A Campanha da Fraternidade deste ano traz à reflexão o tema das Políticas Públicas. Para compreendê-lo, a Província Franciscana da Imaculada Conceição, através da Frente de Evangelização da Comunicação, produziu uma série de entrevistas abordando diversos aspectos das Políticas Públicas e suas áreas de atuação.

Na segunda entrevista da série, o agente de Pastoral Robert Soares do Nascimento, que compõe o Núcleo em Educação e Direitos Humanos da UNISAL (Centro Universitário Salesiano de São Paulo) e participa do Grupo de Trabalho de Justiça Restaurativa da Comarca de Americana (SP), fala sobre este tema.

Acompanhe a entrevista concedida a Frei Gustavo Medella.

Site Franciscanos – Em linhas gerais, o que são Políticas Públicas?

Robert Soares do Nascimento – Podemos começar com o texto-base da Campanha da Fraternidade deste ano.

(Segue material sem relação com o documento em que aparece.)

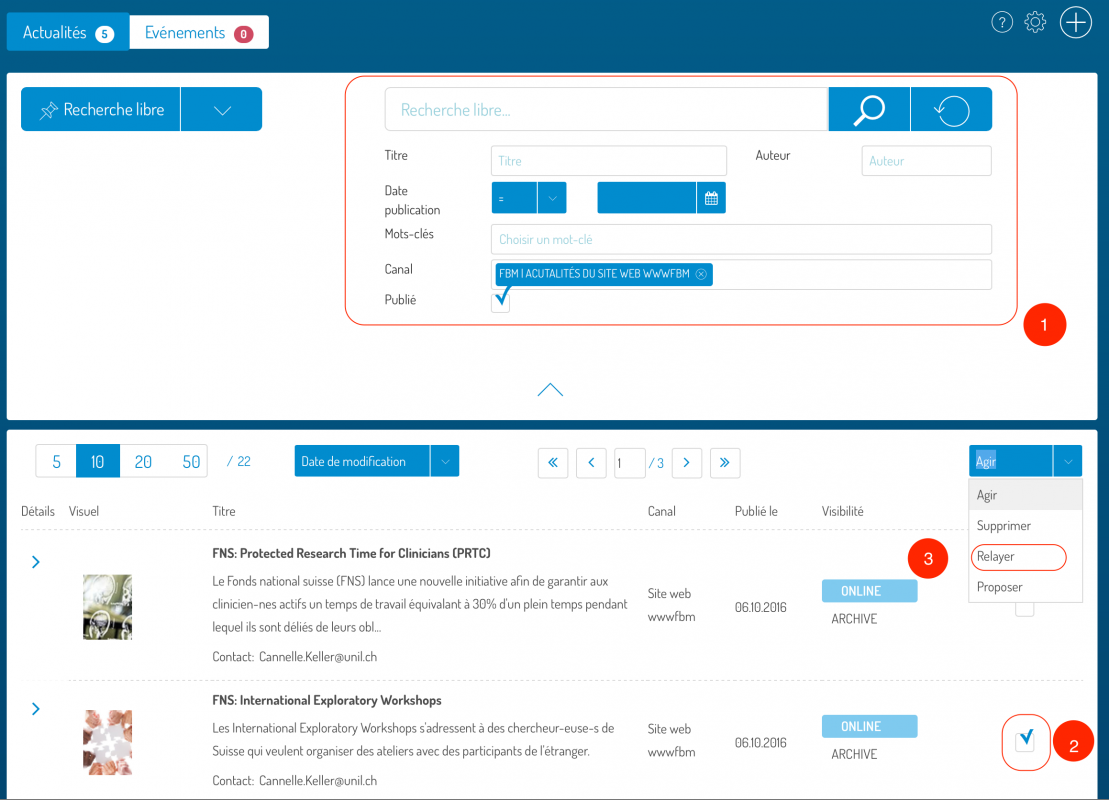Image resolution: width=1109 pixels, height=800 pixels.
Task: Select Relayer from the Agir menu
Action: click(x=995, y=557)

O texto diz que “Políticas Públicas são ações e programas desenvolvidos pelo Estado para garantir e colocar em prática direitos que são previstos na Constituição e em outras leis”. A presença dos atores sociais – que são o Estado, a sociedade, os movimentos sociais – em sinergia, é fundamental para que as Políticas Públicas sejam adequadas à realidade. O desafio é que estes atores trabalhem de forma conjunta. Em resumo, as Políticas Públicas são ações dos diversos atores sociais envolvidos na resolução de um problema. A ausência no cumprimento de um direito a um determinado grupo ou cidadão é o problema a ser solucionado. O uso desses princípios, critérios e procedimentos podem resultar em ações, projetos ou programas para garantir os direitos previstos na Constituição e outras leis. Prefiro este conceito mais amplo, onde o Estado está presente, mas também os outros atores sociais fazem parte deste desenvolvimento das Políticas Públicas. O texto-base diz que sem a democracia e a participação da sociedade, as Políticas Públicas tendem a refletir mais a força dos agentes de mercado, de grupos políticos ou mesmo das próprias burocracias estatais. Ou seja, nós precisamos cada vez mais promover o debate, fortalecer nossa democracia, para que não fique monopolizada na mão de pequenos grupos.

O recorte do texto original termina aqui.